Sign a launch4j executable in ant with sign4j and jsign

Question

I have an application in a Jar and I wrap it in a exe with launch4j so is easy for the user to launch it (in windows). I have a certificate, so I sign the jar (I don\'t know

Answer 1

I use ant target as below to sign exe generated out of a jar file

<target name="signexe" depends="createExe" description="Signing Exe">
   <exec executable="C:\Tools\Launch4j\sign4j\sign4j.exe">
        <arg line="java -jar C:\3rdParty\jsign\jsign-3.1.jar
        --keystore ${keystore.location} --alias ${key.alias} --storepass ${store.password}
        --name 'Application Name'
        --tsaurl http://timestamp.verisign.com/scripts/timstamp.dll
         AppLauncher.exe"/>
    </exec>
</target>

Answer 2

What I have found is that you must execute the sign4j command with the signing command as its argument.
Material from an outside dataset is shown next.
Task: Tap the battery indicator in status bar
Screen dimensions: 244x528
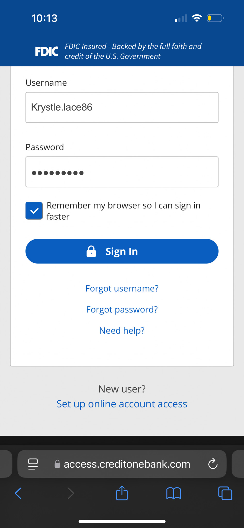Action: tap(215, 18)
Something like:

sign4j jsign -s keyfile.p12 -a "(codesign_1091_es_sw_kpsc)" --storepass AVERYGOODPASSWORD --storetype pkcs12 -n MyProgram -u https://www.example.com MyProgram.exe

So, to integrate it into ant, you need to create an exec task. For example, something like:

<exec executable="sign4j">
  <arg line="java -jar jsign-1.2.jar -s ${key.file} -a ${key.alias} --storepass ${key.password} --storetype pkcs12 ${exe.location}"/>
</exec>

It works also with other signing tools like for example authenticode from Microsoft, too ...

<exec executable="launch4j/sign4j/sign4j.exe">
    <arg line="signtool.exe sign /fd SHA256 /f mycert.pfx /p foobar /t http://timestamp.verisign.com/scripts/timstamp.dll dist\myapp.exe"/>
</exec>